The following is a summary of details to note about the new root CA certificate:

A new CRL is generated. The new CRL contains only those revoked certificates that were signed using the renewed CA certificate, or signing key, and the new CRL file contains the CRL suffix. For example, the old CRL has the name RootCA.crl, and the new CRL has the name: RootCA(1).crl. This CRL suffix is maintained by the CRLNameSuffix variable in CDP location settings and the number always equals the CA Version extension value.
Unlike the CA Certificate Index value, the CA Key Index doesn't always increase by 1, but is set to the CA Certificate Index value. For example, the previous CA certificate has CA Version extension as 2.0, and the new CA certificate CA Version extension has the value 3.3.
When you use the new root CA certificate, but it isn't deployed to all clients yet, the CA generates two cross-certificates. The first cross-certificate is signed by the previous CA signing key and certifies the new CA certificate. The CCE builds certification paths for previously and newly issued certificates, so both paths chain up to only the previous CA certificate, because the new CA certificate isn't deployed yet. To chain both paths to a new CA certificate, a second cross-certificate is generated. The new CA certificate certifies the previous CA certificate in the reverse direction. By using cross-certificates, you maintain only one root CA certificate with the ability to build correct chains for any certificate issued by this CA.

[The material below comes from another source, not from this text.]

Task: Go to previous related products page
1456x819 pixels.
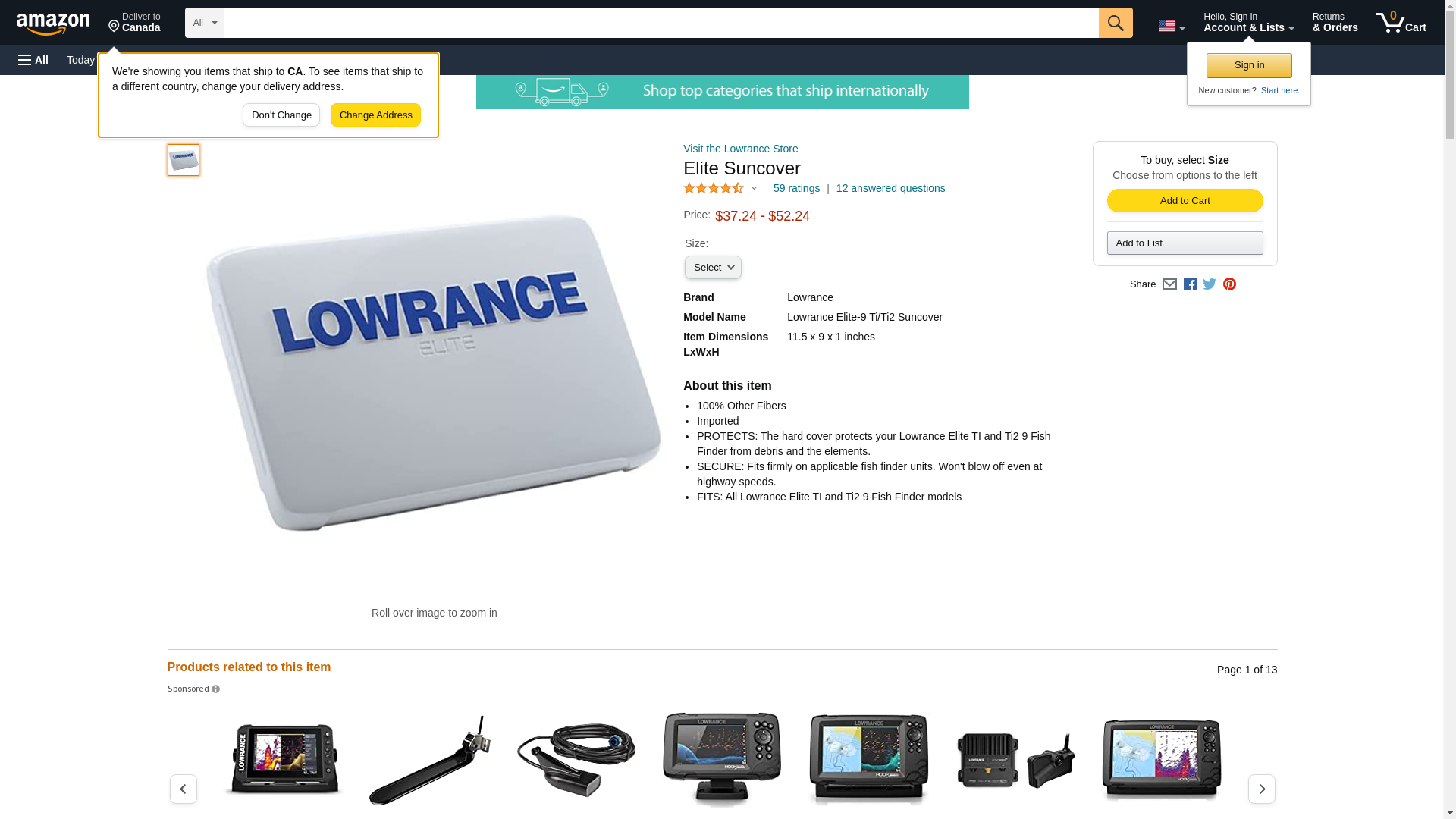Action: 184,789
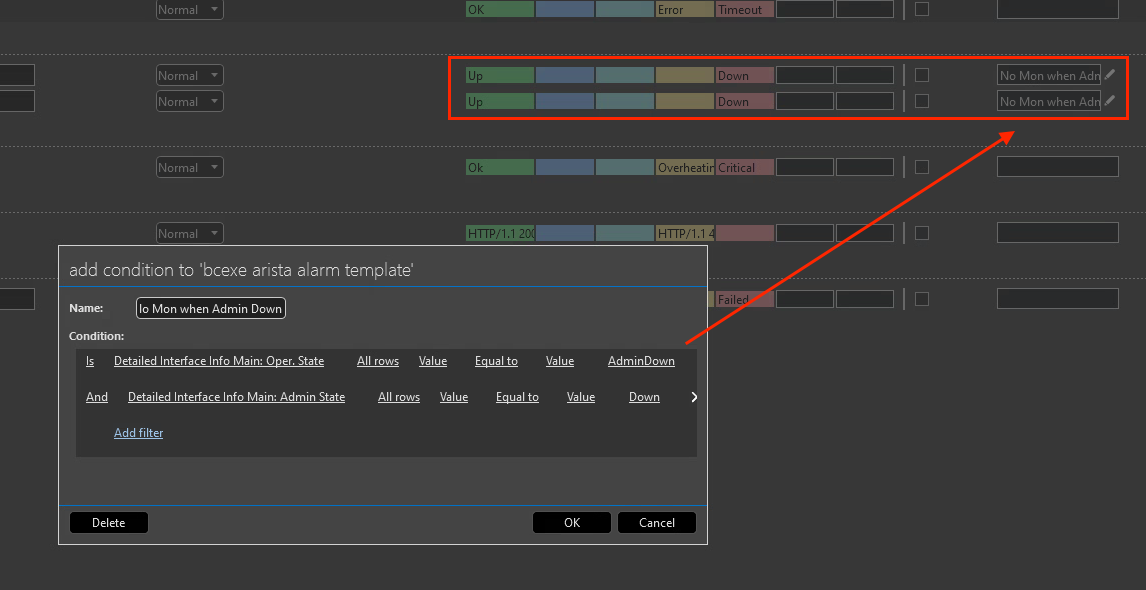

Once you have deployed the new CA certificate to clients, it must be published to the Trusted Root CAs container on the client computer, and only then can you may remove the previous CA certificate from clients. Although, it's not recommended to remove old CA certificates, because they can be used during file digital signature validation.

How to renew the root CA certificate

This section describes the steps to renew a root CA certificate.

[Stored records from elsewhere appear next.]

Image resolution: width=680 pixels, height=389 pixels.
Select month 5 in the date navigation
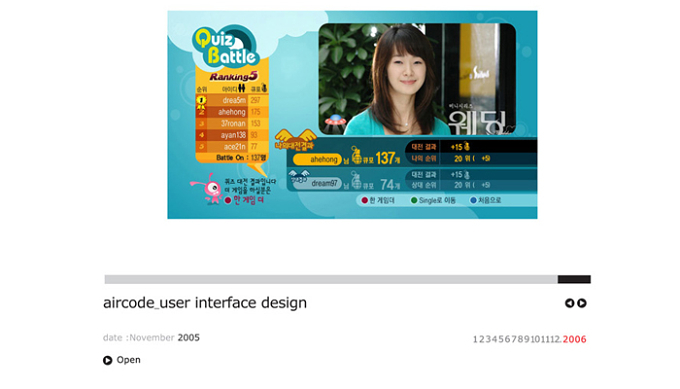pyautogui.click(x=501, y=339)
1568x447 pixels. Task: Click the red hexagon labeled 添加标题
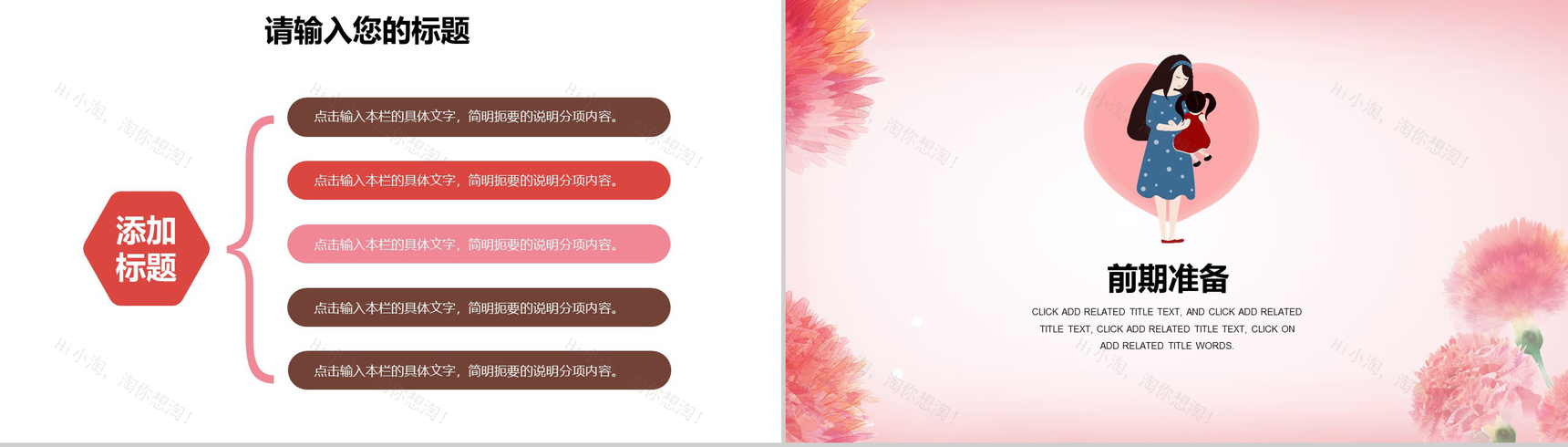[146, 248]
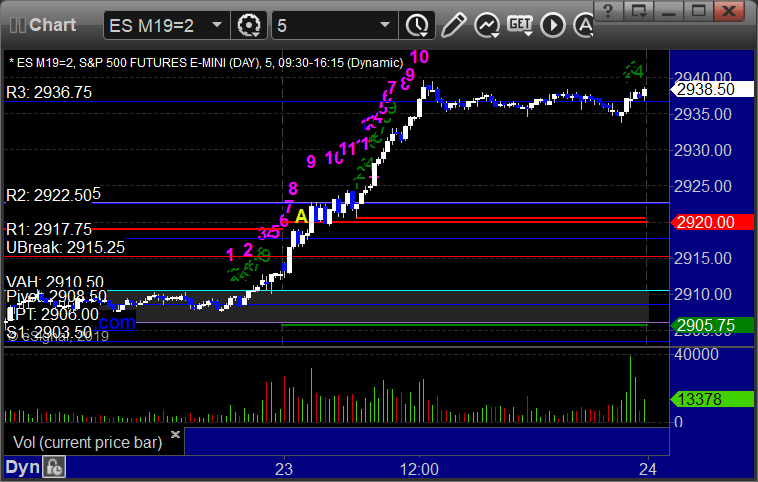Image resolution: width=758 pixels, height=482 pixels.
Task: Click the pop-out window icon in title bar
Action: coord(640,10)
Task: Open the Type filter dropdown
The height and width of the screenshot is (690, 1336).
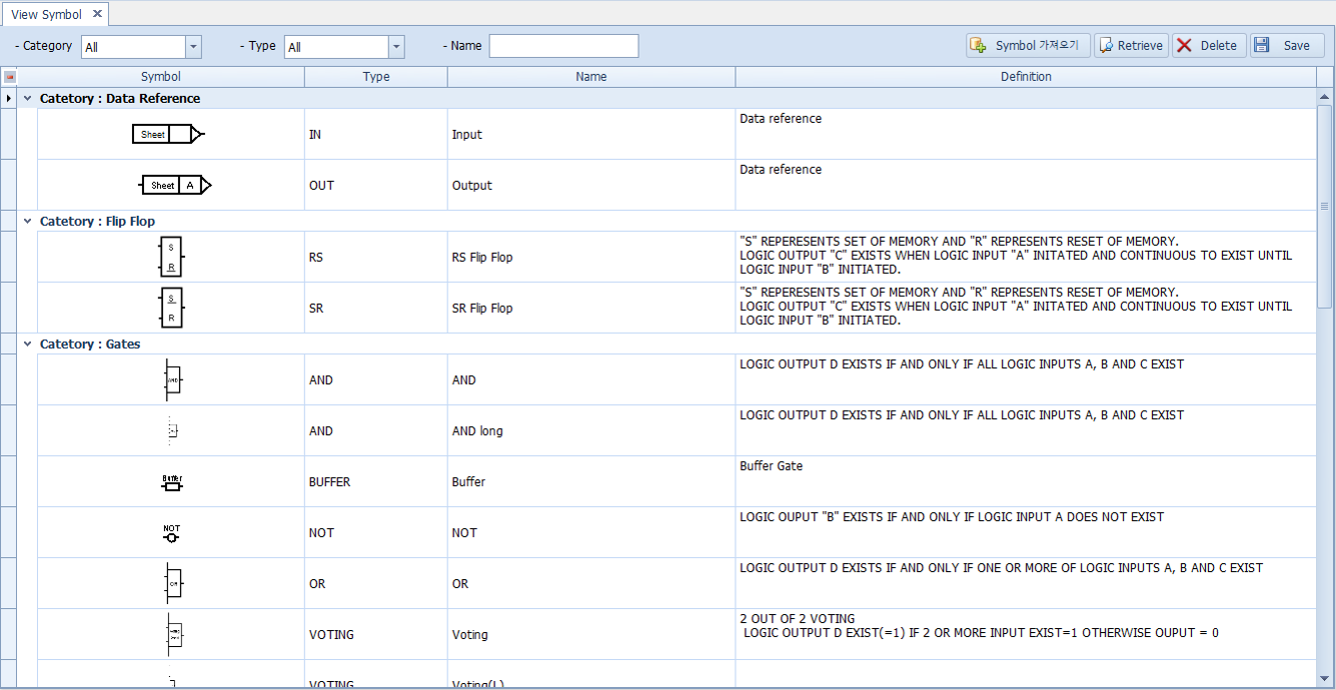Action: tap(396, 45)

Step 1: Back up the root CA

Start by making a full backup of your root CA, including the CA database and private keys. This is crucial in case something goes wrong, and you need to roll back changes.

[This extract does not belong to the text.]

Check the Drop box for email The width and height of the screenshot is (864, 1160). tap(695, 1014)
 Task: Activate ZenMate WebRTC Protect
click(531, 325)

From Server Manager, select Tools, then Certification Authority.
Right-click the CA name, select All Tasks, and then Back up CA....
Follow the wizard to back up the CA database and private key.

Step 2: Renew the root CA certificate

From Server Manager, select Tools, then Certification Authority.
Right-click the CA name, select All Tasks, and then Renew CA Certificate....
A dialog opens and asks if you want to stop Active Directory Certificate Services. Select Yes.
Choose whether to generate a new key pair or use the existing key pair.
1. Select Yes to generate a new key pair.
2. Select No to use the existing key pair.
View the Properties for the root CA, and then view the new certificate details to confirm it was created successfully.

Step 3: Distribute the new root CA certificate

After renewing the root CA certificate, you must deploy it to the clients to make them trust all certificates issued by the Certification Authority. This process is different depending on whether you're using an Enterprise CA or Standalone CA.

Enterprise CA

If you're running an enterprise CA, the root certificate is automatically distributed within the domain. Clients receive it during the refresh of Group Policies. If you want to speed up this process, you can force a refresh using the command prompt: gpupdate /force.

Standalone CA

With a standalone CA, you have to export the certificate and publish it to all trusted clients. Follow the instructions to distribute the root certificate via Group Policy. It might be necessary to manually distribute the new certificate to non-domain-joined devices.

Post-renewal tasks

After the changes, monitor your environment for any issues related to certificate authentication or trust. Be prepared to troubleshoot and address issues promptly.

Verify that the new Root CA certificate is trusted by all clients.
Monitor the CA for any issues related to the renewal process.